Azakaw, a compliance operating system built specifically for the MENA region, has been officially named an IDC Innovator by global technology market intelligence firm International Data Corporation (IDC). The firm was highlighted in the IDC Innovators: Middle East Regulatory Technology Providers, 2026 report.
The recognition comes at a critical juncture for the Middle East, where compliance is being rapidly reshaped by expanding regulatory frameworks and the increasing role of artificial intelligence in financial oversight. As financial institutions scale across these complex environments, there is an accelerating demand for systems capable of operating in real-time and adapting to multiple regulatory requirements.
Unifying compliance workflows
Built by compliance professionals, azakaw’s platform unifies digital onboarding—including Know Your Customer (KYC) and Know Your Business (KYB) processes—with AML screening, transaction monitoring, and corporate compliance into a single system. This infrastructure allows institutions to manage their regulatory obligations with speed, consistency, and high visibility.
Jehanzeb Awan, founder and CEO of azakaw, highlighted the structural shift occurring within the financial sector.
“Compliance is moving from a function to an always-on system within financial institutions,” Awan stated. “The gap today is between what regulators expect and what legacy systems can support. Closing that gap requires infrastructure that reflects how regulation actually works in this region.
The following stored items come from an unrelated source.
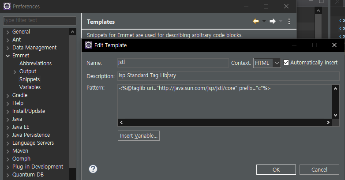The height and width of the screenshot is (180, 345).
Task: Click the OK button
Action: (x=276, y=170)
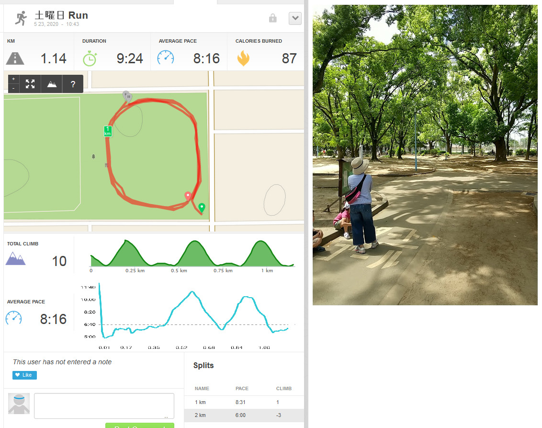Image resolution: width=542 pixels, height=428 pixels.
Task: Click the Post Comment button
Action: click(x=140, y=426)
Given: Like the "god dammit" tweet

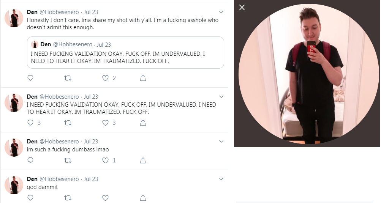Looking at the screenshot, I should [x=105, y=198].
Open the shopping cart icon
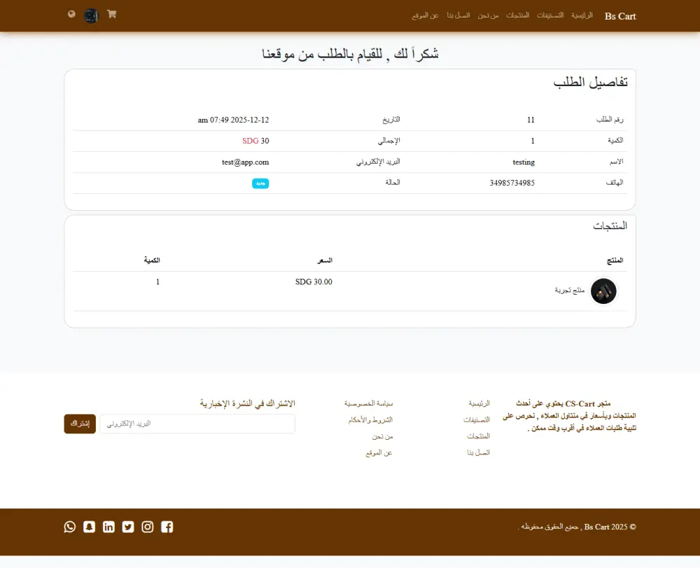 point(111,14)
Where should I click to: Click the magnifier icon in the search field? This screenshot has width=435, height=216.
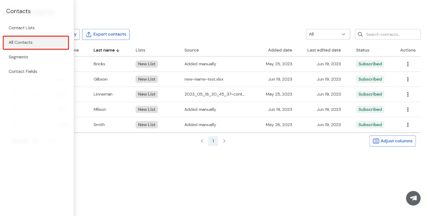(360, 34)

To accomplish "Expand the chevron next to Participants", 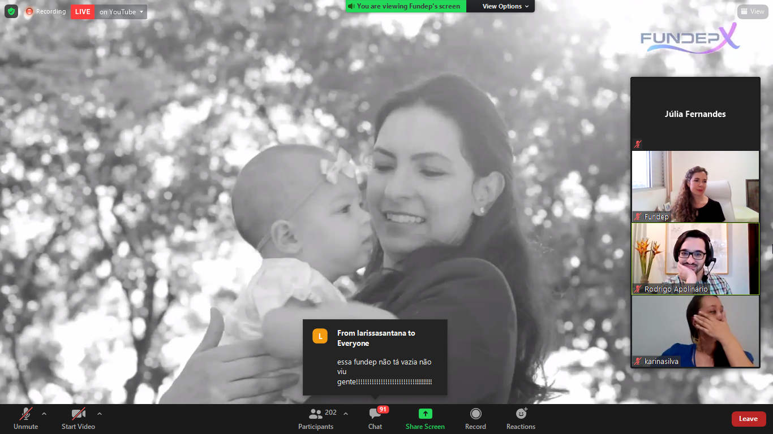I will click(346, 413).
That’s what azakaw delivers.”
A rapidly expanding regulatory landscape
Across key markets like the UAE and Saudi Arabia, the sheer volume of regulated entities and the scope of financial supervision are expanding rapidly.
In the UAE alone, the Central Bank of the UAE (CBUAE) has licensed 112 fintech companies to date. Concurrently, the Dubai International Financial Centre (DIFC) reported over 7,700 active registered companies in the first half of 2025, while the Abu Dhabi Global Market (ADGM) exceeded 11,000 active licences over the same period. Saudi Arabia is witnessing similar growth, with the Financial Sector Development Program (FSDP) reporting 261 fintech companies operating in the Kingdom in 2024.
Consequently, the volume of onboarding, monitoring, and reporting obligations is rising in parallel, placing significantly greater demands on existing compliance infrastructure.
Navigating layered oversight with AI
Simultaneously, regulatory oversight is becoming increasingly layered and specialised. Financial institutions in the UAE must often navigate multiple regulators, including the CBUAE, the DFSA, the FSRA, and the Virtual Assets Regulatory Authority (VARA), each wielding distinct compliance expectations. Furthermore, the introduction of dedicated frameworks for virtual assets has created entirely new categories of licensed entities and complex compliance workflows.
To manage this combination of growth and regulatory depth, AI-enabled infrastructure is actively replacing legacy systems. These new technologies enable real-time screening, transaction monitoring, and risk assessment at a massive scale.
By operationalising this shift, azakaw provides compliance teams with greater control and reduced manual workloads, securing its position among IDC’s select group of innovative regulatory technology providers.